═══ Provided entries ═══
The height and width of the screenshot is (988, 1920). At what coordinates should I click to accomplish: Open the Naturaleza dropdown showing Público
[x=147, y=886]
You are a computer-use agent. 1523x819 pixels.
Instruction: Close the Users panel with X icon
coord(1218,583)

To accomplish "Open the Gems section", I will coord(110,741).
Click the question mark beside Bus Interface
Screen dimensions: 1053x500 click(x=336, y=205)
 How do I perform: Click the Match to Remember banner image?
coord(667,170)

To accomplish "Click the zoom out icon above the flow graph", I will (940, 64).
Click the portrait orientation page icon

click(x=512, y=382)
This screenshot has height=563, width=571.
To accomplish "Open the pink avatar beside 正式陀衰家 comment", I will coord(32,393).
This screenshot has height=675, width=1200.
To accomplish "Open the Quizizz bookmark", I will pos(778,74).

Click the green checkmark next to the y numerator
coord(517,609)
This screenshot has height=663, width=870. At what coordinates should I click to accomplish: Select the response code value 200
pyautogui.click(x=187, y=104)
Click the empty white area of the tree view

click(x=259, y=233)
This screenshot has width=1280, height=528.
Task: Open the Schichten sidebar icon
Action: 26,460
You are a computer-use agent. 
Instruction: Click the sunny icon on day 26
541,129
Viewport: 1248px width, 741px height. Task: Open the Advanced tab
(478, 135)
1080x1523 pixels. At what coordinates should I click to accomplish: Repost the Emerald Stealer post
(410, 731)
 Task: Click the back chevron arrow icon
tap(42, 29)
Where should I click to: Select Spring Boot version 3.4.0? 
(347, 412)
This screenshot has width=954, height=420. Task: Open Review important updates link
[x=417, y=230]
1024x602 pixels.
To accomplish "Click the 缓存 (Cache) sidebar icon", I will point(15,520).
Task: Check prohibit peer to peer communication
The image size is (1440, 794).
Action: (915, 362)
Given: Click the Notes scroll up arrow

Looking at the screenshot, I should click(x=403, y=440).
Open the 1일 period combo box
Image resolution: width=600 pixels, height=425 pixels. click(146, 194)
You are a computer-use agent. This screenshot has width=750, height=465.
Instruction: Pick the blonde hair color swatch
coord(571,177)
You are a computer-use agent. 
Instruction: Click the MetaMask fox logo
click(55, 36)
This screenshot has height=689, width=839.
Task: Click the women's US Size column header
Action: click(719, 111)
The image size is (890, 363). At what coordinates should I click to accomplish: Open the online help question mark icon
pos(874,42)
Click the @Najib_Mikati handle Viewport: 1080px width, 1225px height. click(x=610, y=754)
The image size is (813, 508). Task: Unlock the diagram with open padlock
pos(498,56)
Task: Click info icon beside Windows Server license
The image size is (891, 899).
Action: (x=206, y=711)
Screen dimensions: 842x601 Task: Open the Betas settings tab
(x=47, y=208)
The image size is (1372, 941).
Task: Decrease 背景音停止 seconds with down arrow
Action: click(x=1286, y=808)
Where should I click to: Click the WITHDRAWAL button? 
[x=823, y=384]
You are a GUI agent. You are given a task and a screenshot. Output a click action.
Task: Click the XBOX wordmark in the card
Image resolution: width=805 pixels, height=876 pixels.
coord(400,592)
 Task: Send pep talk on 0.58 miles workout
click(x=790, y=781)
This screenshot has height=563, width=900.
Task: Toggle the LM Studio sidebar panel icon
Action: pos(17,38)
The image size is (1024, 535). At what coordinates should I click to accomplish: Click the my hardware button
═══
» Exercise objective: For the word "will", return every line of the records that holds it.

» Completed exercise:
To accomplish "Open the Gems section", I will coord(110,741).
To accomplish "Click the zoom out icon above the flow graph", I will (940, 64).
To accomplish "Open the pink avatar beside 正式陀衰家 comment", I will coord(32,393).
To accomplish "Open the Quizizz bookmark", I will pos(778,74).
To accomplish "Click the 缓存 (Cache) sidebar icon", I will point(15,520).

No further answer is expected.